Трамвай резко повернул. Блондинка в очередной раз завалилась на плечо своему спутнику.
— Это ж надо так нажраться с собственным шефом, — посетовала она.
— Вы думаете, мне приятно возить вас с утра до вечера?! — вдруг зло закричал в микрофон водитель трамвая номер 43. — Вы думаете, это доставляет мне удовольствие?! Постоянно слушать вашу брань! Видеть, как вы пихаете друг друга. Отвечать на ваши дурацкие вопросы!! Езжу по кругу, как осел! И получаю за это гроши!
— Расслабься, — миролюбиво посоветовал я. — Другим не слаще.
— Да плевать я хотел на других! — уже непосредственно на меня стал раздражаться водитель. — Я художник! Можешь ты понять это своими куриными мозгами?! Ху-дож-ник! После работы я пишу картины! Заказы и восходы! Стариков и детей!
— Вот и замечательно, — вмешался пятидесятилетний мужчина. — Рисуйте себе на здоровье. Может, вы второй Ван Гог!
— Кто?.. Кто?.. — уже гораздо спокойнее переспросил водитель.
— Ван Гог. Голландский художник. Он точно так же, как и вы, влачил жалкое существование.
Наступила тишина.
Водитель трамвая остановил трамвай, выключил дворники и молча наблюдал, как дождевая вода заливает ветровое стекло…
Наконец, минут через десять мы снова поехали.
— Нет, — сказал он с тяжким вздохом. — Я не Ван Гог.
— А кто вы? — спросила акробатка Нелли.
— А никто!.. Водитель трамвая номер 43! Вот я кто! И все! И все! — выкрикнул он, и по истеричным ноткам в голосе я понял: это только цветочки — ягодки будут сейчас.
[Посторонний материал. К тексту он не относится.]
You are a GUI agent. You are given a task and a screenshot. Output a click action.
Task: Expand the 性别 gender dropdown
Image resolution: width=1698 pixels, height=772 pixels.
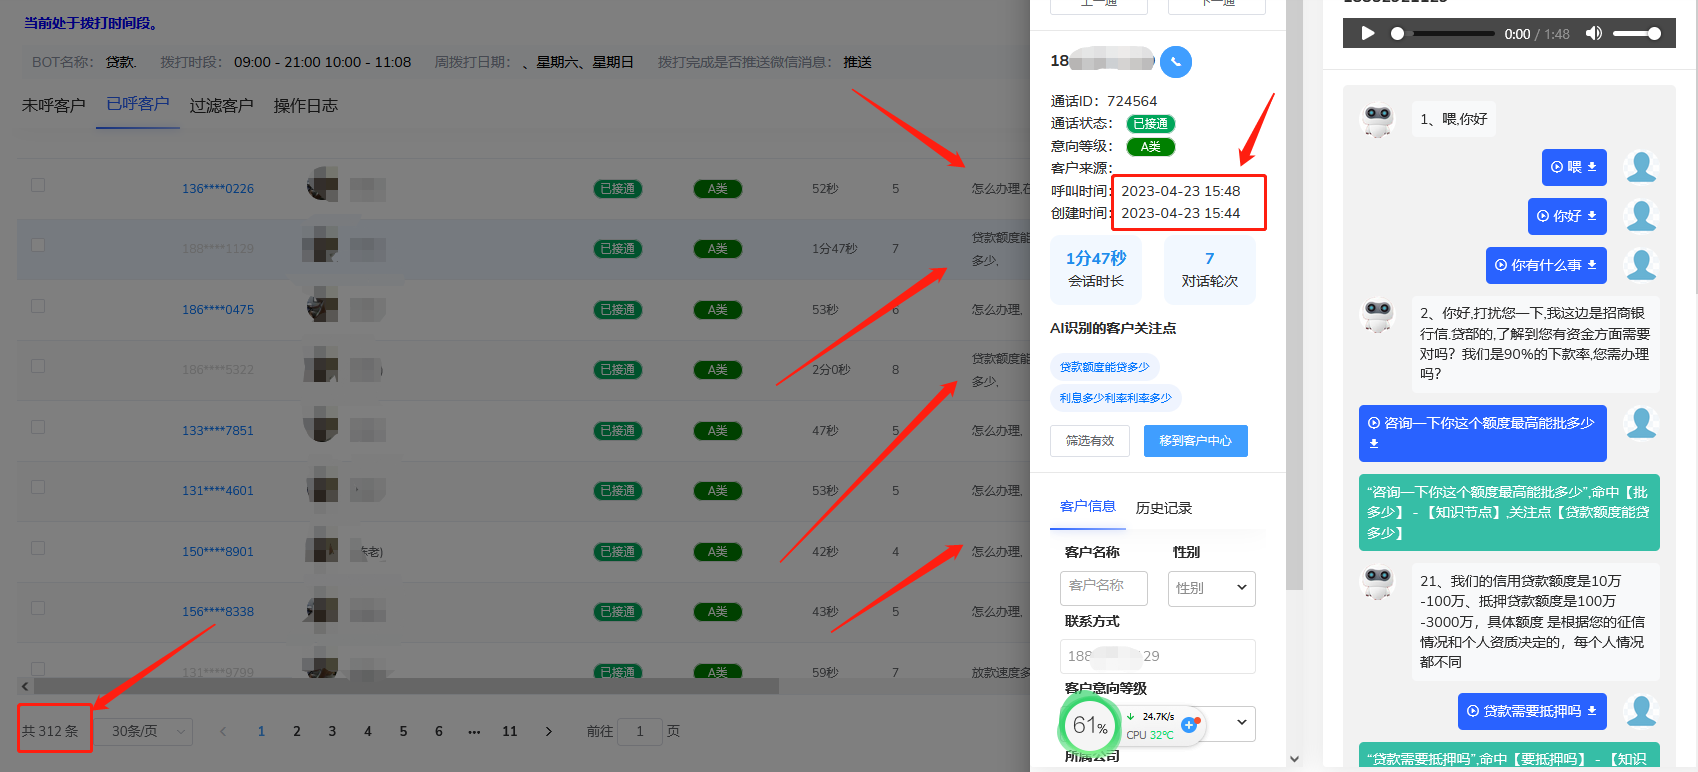[x=1211, y=588]
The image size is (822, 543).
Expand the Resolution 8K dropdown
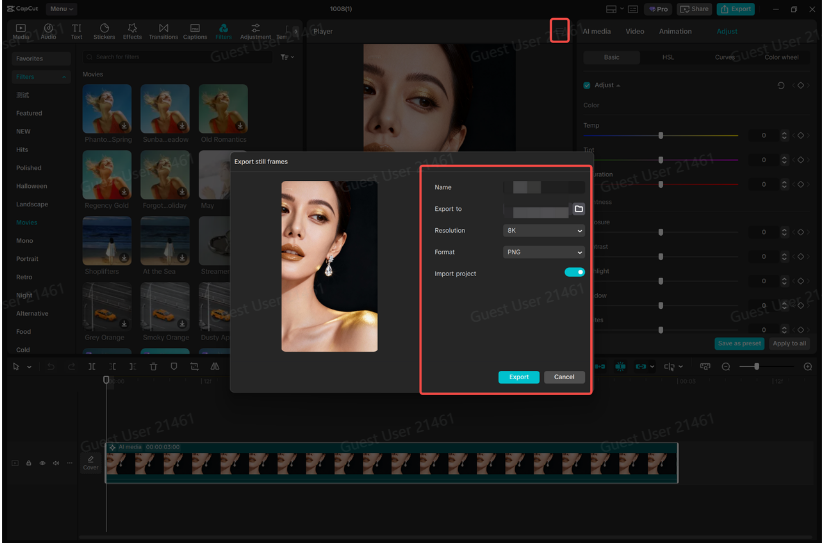[543, 231]
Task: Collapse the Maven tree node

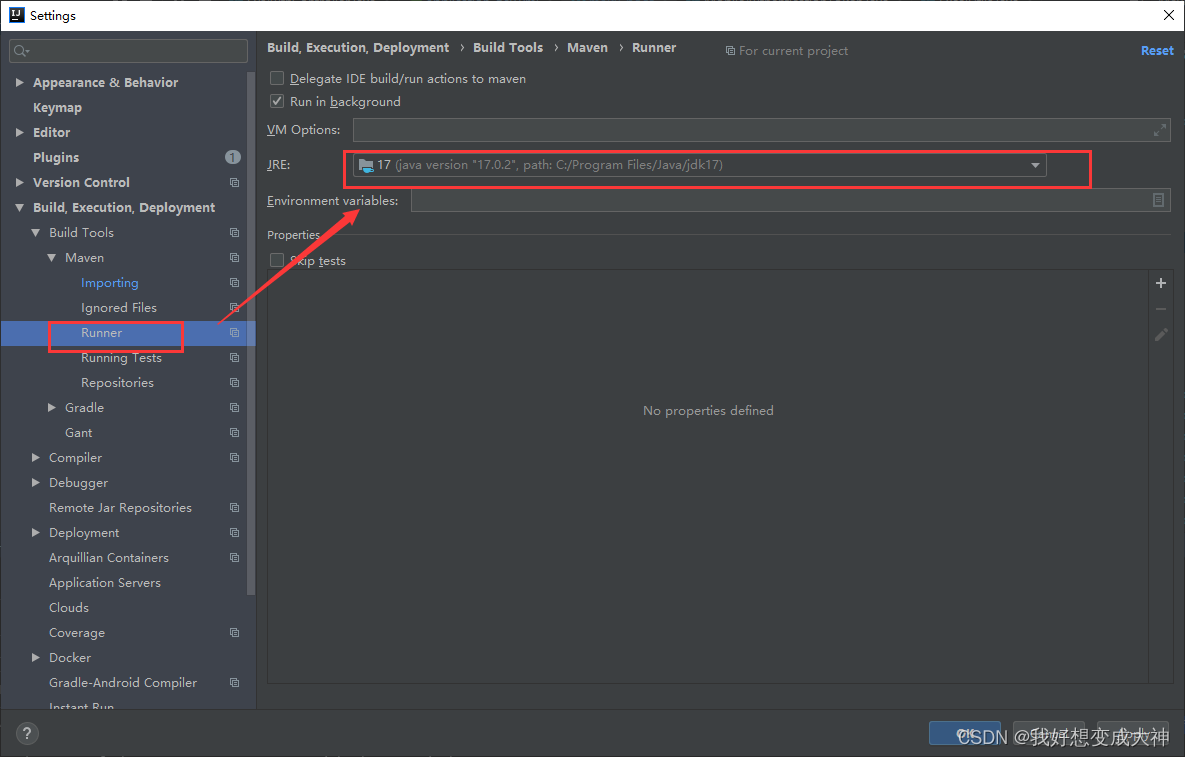Action: tap(53, 257)
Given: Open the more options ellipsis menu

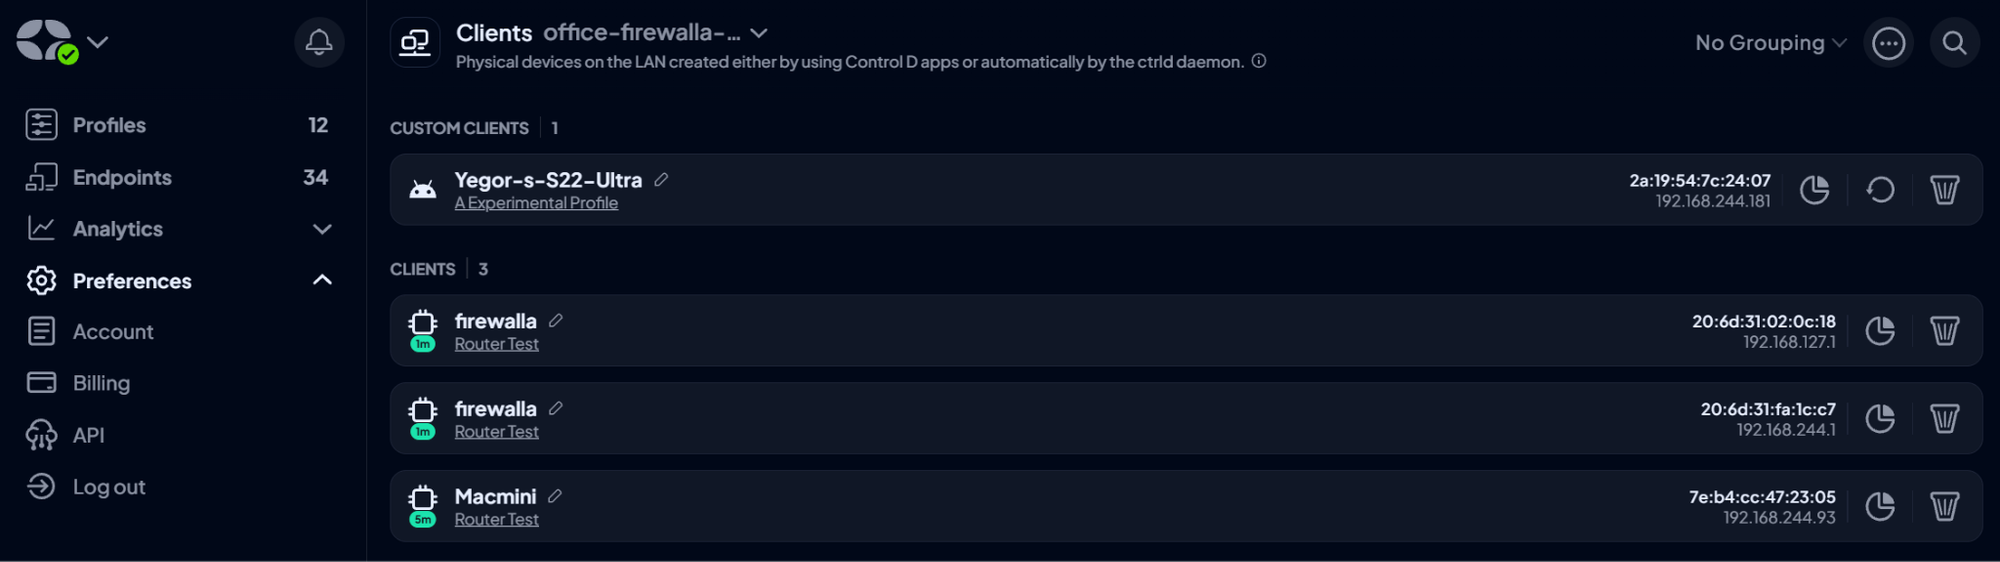Looking at the screenshot, I should [x=1888, y=43].
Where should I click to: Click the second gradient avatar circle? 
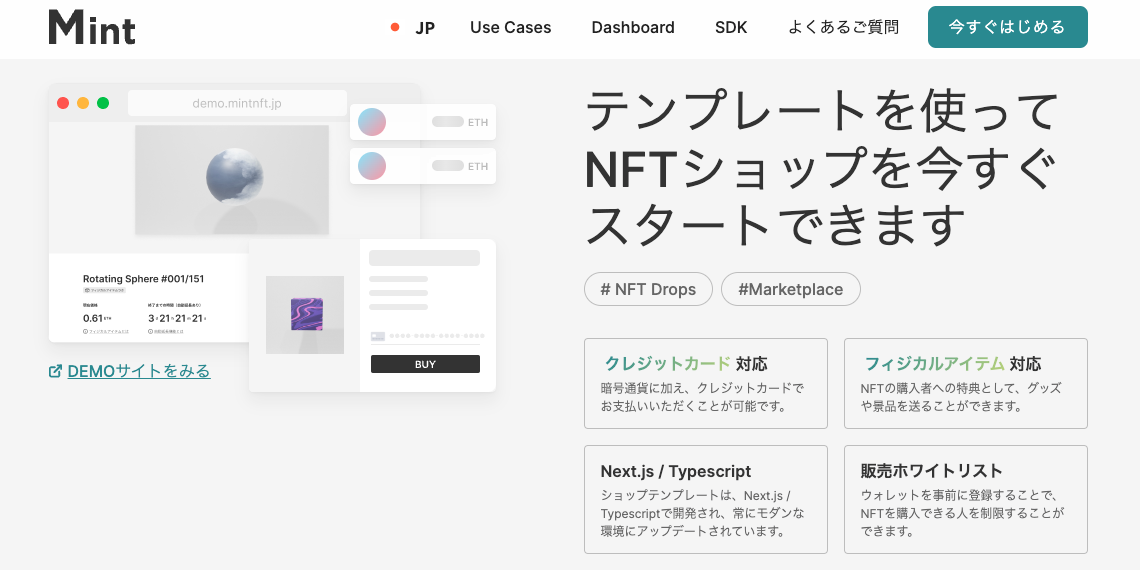pyautogui.click(x=372, y=166)
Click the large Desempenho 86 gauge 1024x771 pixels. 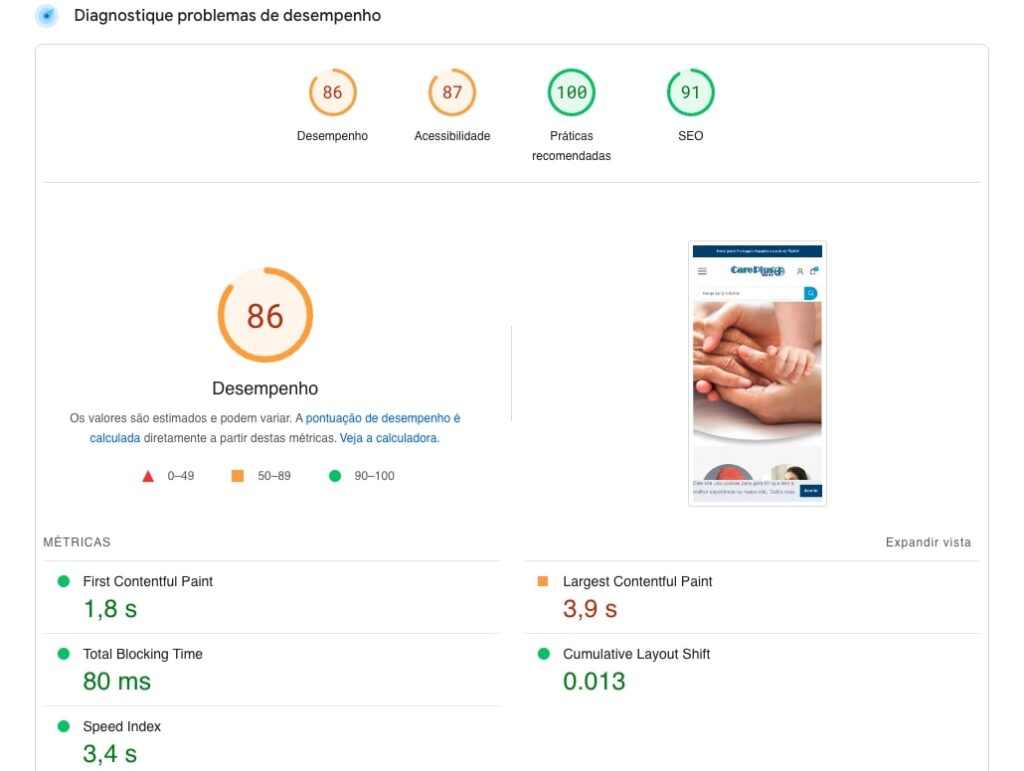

Но тут акробатка Нелли подошла к самой кабине, открыла дверь и поцеловала водителя трамвая номер 43 прямо в губы.
— Успокойтесь, — сказала она. — Я вас люблю.
И водитель трамвая сразу успокоился.
— Следующая остановка — кладбище, — объявил он в микрофон.
Мы вышли.
Дождь лил. По другую сторону дороги находилась пивная.
«Белая лошадь» — так она называлась.
Крутая лестница вела глубоко под землю. На дубовых дверях с огромным медным кольцом висела косо закрепленная бумажка: «Мест нет».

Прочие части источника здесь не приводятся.